Embodiment 5: The arrangement as in any prior embodiment wherein the channel further includes a valve formed in the channel.

Embodiment 6: The arrangement as in any prior embodiment wherein the body is a heat sink.

Embodiment 7: The arrangement as in any prior embodiment wherein the geometric discontinuity is a vortex chamber.

Embodiment 8: The arrangement as in any prior embodiment wherein the vortex chamber has a centrally located exit.

Embodiment 9: The arrangement as in any prior embodiment wherein the vortex chamber includes an inlet that supplies fluid to the vortex chamber at an angle.

Embodiment 10: The arrangement as in any prior embodiment wherein the angle is selected to facilitate formation of a vortex in the vortex chamber.

Embodiment 11: The arrangement as in any prior embodiment wherein the angle is about tangent to the vortex chamber.

Embodiment 12: The arrangement as in any prior embodiment wherein the inlet further includes a nozzle.

Embodiment 13: The arrangement as in any prior embodiment wherein the nozzle is a slit nozzle.

Embodiment 14: The arrangement as in any prior embodiment wherein the discontinuity includes an additional structure centrally of the vortex chamber.

Embodiment 15: The arrangement as in any prior embodiment wherein the heat sink absorbs heat from electronic devices, sensors and transducers

Embodiment 16: The arrangement as in any prior embodiment wherein the tool body is a rotor of a mud motor.

Embodiment 17: The arrangement as in any prior embodiment wherein the tool body is a stator of a mud motor.

Embodiment 18: The arrangement as in any prior embodiment wherein the tool body is a bearing.

Embodiment 19: The arrangement as in any prior embodiment wherein the tool body is an electronics frame.

Embodiment 20: The arrangement as in any prior embodiment wherein the seal-less channel includes a loop conduit.

Embodiment 21: A tool including a temperature management arrangement having a seal-less channel formed simultaneously with formation of a body.

Embodiment 22: The arrangement as in any prior embodiment wherein the seal-less channel ranges in diameter from 0.125 to 1 inch.

Embodiment 23: The arrangement as in any prior embodiment wherein the seal-less channel is helical.

Embodiment 24: The arrangement as in any prior embodiment wherein the seal-less channel is oval or kidney shaped in cross section.

Lines of data:
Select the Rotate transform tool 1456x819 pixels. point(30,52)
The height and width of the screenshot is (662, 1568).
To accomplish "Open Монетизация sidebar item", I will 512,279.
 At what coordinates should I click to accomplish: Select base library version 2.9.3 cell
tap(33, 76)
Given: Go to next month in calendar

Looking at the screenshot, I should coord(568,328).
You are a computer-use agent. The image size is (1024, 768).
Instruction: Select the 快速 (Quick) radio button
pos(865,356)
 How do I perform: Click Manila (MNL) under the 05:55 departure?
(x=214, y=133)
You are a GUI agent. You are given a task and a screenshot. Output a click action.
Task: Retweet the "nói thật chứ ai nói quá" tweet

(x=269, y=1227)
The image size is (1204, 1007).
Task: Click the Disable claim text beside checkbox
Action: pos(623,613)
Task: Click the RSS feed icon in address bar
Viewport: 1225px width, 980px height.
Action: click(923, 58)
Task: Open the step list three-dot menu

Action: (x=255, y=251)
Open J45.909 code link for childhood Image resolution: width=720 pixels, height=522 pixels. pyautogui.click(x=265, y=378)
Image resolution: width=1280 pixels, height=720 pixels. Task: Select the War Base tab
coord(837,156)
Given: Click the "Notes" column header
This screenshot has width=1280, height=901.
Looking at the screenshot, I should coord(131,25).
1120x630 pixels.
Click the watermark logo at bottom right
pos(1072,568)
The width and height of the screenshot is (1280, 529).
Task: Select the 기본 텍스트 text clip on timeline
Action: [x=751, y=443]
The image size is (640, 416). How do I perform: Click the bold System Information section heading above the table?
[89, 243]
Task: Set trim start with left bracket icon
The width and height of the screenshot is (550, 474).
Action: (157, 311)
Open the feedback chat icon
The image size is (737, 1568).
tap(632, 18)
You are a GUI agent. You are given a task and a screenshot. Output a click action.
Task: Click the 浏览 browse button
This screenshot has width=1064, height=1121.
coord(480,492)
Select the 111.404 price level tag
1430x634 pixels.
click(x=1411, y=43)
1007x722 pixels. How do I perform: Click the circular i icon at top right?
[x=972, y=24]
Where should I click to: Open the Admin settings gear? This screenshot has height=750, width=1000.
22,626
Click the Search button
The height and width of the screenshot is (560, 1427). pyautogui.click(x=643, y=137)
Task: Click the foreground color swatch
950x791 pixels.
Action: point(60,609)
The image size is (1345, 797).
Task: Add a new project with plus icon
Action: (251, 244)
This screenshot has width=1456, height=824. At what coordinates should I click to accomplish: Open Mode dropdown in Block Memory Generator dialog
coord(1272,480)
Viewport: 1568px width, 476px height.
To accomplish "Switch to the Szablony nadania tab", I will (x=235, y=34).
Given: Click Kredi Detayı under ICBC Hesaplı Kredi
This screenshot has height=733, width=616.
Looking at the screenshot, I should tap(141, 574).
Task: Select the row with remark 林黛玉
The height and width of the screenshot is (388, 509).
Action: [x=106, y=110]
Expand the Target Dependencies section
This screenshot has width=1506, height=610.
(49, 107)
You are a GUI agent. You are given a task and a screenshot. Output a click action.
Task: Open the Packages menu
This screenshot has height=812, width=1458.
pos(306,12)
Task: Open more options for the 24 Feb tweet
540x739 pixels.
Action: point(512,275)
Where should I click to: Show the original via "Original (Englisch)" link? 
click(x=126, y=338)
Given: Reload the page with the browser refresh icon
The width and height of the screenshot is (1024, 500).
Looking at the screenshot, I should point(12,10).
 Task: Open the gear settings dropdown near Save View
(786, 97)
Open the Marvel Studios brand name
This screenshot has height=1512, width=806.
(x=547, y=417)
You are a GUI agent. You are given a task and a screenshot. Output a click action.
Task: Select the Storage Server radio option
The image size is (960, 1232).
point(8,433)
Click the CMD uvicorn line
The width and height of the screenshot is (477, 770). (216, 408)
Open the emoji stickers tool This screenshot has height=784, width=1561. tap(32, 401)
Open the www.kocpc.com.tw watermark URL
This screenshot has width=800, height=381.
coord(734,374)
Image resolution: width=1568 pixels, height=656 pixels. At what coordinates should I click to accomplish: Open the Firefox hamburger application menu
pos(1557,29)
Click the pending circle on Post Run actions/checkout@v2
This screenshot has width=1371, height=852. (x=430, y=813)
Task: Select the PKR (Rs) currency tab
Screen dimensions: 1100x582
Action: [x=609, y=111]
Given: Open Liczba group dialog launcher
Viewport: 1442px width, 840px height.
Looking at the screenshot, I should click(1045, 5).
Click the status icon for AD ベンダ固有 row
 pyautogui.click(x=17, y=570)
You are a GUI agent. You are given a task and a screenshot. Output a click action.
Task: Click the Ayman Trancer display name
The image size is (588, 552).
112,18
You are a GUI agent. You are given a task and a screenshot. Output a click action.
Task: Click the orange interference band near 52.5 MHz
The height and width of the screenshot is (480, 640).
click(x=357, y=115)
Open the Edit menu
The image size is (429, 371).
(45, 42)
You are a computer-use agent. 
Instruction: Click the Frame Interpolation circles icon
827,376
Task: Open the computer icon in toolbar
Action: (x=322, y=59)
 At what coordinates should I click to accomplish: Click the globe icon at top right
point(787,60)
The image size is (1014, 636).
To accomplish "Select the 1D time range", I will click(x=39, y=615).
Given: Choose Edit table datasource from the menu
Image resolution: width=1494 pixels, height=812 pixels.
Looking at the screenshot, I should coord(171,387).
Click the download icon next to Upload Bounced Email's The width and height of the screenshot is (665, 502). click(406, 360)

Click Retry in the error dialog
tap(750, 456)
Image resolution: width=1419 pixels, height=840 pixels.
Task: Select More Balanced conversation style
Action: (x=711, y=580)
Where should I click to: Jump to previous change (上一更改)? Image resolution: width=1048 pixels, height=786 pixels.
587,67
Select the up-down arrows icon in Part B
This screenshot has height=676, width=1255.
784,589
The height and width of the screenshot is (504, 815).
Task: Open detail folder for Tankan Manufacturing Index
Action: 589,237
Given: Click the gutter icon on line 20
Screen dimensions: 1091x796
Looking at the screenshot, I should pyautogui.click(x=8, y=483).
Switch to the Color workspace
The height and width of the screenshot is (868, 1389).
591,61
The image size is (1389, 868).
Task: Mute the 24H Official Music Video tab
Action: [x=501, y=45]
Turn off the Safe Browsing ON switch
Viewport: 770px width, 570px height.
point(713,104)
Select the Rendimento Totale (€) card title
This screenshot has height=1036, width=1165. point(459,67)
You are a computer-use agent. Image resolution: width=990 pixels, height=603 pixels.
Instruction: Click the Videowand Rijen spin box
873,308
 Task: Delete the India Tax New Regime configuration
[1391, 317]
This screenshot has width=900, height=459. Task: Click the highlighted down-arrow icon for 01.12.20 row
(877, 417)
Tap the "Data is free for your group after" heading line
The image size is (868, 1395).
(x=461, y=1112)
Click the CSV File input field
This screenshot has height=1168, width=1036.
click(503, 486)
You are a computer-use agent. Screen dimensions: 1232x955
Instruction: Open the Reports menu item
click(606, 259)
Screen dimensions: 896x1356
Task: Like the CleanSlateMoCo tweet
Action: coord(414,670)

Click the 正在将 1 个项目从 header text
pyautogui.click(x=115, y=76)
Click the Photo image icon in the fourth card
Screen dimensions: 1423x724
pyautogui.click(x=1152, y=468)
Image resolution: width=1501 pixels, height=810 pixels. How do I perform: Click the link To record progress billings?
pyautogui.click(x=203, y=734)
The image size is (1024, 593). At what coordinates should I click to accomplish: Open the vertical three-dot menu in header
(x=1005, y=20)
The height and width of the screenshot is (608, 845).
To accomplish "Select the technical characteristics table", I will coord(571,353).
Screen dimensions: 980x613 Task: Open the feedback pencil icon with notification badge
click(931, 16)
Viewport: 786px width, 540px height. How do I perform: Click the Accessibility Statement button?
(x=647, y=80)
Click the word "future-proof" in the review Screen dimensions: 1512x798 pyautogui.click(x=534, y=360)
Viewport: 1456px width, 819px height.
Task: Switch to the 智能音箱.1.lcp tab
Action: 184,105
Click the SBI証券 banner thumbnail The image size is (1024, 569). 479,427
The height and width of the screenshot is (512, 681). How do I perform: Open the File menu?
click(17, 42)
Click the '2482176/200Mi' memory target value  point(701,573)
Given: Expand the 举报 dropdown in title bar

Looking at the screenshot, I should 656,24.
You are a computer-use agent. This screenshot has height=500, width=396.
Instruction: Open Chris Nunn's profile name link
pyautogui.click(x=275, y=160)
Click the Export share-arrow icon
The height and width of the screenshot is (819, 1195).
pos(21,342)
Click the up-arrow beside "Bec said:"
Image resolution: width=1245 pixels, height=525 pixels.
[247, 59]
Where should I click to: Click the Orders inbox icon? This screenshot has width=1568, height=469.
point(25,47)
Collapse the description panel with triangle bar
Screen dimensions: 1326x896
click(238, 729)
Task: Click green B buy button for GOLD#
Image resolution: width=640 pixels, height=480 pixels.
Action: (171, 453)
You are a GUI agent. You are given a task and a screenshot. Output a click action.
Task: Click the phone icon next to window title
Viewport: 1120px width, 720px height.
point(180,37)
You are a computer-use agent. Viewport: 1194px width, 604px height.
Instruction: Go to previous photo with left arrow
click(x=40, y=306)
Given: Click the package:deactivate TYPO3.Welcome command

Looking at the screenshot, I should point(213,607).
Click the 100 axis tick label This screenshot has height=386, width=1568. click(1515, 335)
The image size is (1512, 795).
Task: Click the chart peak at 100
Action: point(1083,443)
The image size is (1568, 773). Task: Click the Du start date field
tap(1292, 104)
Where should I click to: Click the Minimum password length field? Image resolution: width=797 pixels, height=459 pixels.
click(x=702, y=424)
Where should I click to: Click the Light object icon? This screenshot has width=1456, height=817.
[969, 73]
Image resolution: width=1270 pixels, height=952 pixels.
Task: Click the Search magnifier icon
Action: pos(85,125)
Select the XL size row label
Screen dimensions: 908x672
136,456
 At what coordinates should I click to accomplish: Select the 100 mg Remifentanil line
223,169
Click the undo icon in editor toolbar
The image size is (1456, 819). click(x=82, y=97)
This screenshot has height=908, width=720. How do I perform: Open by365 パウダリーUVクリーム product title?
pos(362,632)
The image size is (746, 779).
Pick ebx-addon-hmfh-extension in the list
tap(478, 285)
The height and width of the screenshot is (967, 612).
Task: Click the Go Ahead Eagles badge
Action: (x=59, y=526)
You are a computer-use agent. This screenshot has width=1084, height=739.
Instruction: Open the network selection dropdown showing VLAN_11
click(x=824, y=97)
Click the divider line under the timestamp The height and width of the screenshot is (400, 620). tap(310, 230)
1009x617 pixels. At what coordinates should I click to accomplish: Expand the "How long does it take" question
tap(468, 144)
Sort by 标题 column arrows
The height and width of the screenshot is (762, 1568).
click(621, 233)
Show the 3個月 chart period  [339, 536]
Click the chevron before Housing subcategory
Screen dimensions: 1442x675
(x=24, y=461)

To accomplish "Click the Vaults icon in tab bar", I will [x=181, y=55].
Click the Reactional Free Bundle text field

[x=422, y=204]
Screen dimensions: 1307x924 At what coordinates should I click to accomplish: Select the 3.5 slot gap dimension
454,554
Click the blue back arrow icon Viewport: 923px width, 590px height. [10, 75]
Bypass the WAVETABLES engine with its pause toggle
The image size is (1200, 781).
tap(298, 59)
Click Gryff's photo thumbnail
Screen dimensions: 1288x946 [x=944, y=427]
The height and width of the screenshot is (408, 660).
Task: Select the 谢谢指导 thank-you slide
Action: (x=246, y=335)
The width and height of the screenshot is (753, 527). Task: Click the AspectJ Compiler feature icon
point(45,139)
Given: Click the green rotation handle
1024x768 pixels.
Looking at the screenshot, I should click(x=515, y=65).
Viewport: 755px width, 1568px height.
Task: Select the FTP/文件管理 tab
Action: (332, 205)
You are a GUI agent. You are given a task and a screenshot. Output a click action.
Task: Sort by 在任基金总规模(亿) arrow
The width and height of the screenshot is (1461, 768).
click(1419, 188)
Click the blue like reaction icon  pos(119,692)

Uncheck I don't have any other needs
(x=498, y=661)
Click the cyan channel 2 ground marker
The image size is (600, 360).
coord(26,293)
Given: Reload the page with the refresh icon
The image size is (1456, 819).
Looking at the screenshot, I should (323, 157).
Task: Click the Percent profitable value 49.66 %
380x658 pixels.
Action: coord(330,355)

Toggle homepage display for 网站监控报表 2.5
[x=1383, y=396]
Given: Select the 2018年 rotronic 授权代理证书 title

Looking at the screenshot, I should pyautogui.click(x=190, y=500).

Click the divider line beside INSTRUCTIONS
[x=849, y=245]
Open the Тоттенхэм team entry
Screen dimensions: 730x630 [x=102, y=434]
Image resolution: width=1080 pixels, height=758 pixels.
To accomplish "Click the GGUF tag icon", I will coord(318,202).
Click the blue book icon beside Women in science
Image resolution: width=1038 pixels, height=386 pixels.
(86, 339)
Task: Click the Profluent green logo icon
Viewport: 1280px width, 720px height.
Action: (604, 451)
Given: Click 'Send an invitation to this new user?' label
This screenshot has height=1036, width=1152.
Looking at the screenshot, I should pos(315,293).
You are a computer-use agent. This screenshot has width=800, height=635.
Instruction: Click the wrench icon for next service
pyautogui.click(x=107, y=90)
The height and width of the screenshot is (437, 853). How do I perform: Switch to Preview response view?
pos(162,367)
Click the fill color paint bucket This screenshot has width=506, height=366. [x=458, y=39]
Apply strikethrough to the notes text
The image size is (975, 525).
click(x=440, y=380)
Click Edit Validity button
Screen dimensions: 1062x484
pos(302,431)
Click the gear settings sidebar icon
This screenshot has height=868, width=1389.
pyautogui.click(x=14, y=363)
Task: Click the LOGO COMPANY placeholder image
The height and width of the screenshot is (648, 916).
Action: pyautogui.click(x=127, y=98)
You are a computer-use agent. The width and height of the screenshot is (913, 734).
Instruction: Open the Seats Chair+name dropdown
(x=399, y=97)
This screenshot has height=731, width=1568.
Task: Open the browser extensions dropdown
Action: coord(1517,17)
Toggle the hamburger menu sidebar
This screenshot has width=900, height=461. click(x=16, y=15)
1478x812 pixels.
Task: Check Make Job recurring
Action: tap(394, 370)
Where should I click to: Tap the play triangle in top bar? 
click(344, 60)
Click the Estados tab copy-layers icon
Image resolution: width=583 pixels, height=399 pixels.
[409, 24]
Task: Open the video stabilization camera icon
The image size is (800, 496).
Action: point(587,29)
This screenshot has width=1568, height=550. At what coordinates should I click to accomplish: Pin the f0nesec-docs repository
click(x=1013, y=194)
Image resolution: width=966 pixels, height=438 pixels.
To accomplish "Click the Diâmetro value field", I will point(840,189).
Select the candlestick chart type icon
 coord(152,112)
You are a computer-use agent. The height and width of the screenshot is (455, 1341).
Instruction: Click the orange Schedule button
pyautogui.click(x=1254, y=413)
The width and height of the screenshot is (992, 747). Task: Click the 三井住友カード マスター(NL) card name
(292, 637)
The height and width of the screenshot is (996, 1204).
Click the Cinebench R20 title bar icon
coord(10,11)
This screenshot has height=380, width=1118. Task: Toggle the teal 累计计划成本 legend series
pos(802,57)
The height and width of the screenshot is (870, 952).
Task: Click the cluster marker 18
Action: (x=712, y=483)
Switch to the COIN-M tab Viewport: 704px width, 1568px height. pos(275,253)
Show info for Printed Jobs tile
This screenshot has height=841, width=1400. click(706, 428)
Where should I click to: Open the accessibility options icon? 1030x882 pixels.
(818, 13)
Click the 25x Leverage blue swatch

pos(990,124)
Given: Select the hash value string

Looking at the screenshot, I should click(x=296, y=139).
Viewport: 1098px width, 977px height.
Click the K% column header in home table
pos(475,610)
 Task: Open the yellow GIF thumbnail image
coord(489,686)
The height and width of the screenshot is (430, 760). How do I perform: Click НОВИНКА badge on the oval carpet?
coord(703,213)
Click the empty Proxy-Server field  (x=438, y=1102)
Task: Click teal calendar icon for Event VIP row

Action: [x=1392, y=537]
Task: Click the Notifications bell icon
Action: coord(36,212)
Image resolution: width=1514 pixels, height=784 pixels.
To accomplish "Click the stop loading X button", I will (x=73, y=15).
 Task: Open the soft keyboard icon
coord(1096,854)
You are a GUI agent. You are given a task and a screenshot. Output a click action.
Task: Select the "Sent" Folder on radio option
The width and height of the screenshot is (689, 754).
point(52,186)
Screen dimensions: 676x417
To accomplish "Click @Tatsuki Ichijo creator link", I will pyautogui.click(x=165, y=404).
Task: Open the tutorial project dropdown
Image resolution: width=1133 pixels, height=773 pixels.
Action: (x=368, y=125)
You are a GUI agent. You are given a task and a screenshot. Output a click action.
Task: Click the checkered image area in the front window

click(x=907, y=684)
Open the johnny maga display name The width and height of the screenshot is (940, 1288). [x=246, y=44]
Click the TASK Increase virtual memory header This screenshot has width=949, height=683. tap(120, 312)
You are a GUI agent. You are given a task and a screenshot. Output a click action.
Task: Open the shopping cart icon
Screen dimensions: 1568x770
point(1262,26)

PROBLEM SET -
1. Can you rewrite the listing from the line containing "This screenshot has width=1456, height=824." through the line containing "Looking at the screenshot, I should tap(141, 574).", with "dropdown" replaced by "menu" and nothing else changed?
2. How would the list of temperature management arrangement embodiments go on? Continue it from where it stops.

ANSWERS TO THE EXERCISE -
1.
This screenshot has width=1456, height=824. At what coordinates should I click to accomplish: Open Mode menu in Block Memory Generator dialog
coord(1272,480)
Viewport: 1568px width, 476px height.
To accomplish "Switch to the Szablony nadania tab", I will (x=235, y=34).
Given: Click Kredi Detayı under ICBC Hesaplı Kredi
This screenshot has height=733, width=616.
Looking at the screenshot, I should tap(141, 574).

2.
Embodiment 25: The arrangement as in any prior embodiment wherein the seal-less channel includes a lattice work therein.

Embodiment 26: A method for producing a thermal management arrangement including additively growing the arrangement while selectively forming a seal-less channel in the arrangement.

The use of the terms “a” and “an” and “the” and similar referents in the context of describing the invention (especially in the context of the following claims) are to be construed to cover both the singular and the plural, unless otherwise indicated herein or clearly contradicted by context. Further, it should further be noted that the terms “first,” “second,” and the like herein do not denote any order, quantity, or importance, but rather are used to distinguish one element from another. The modifier “about” used in connection with a quantity is inclusive of the stated value and has the meaning dictated by the context (e.g., it includes the degree of error associated with measurement of the particular quantity).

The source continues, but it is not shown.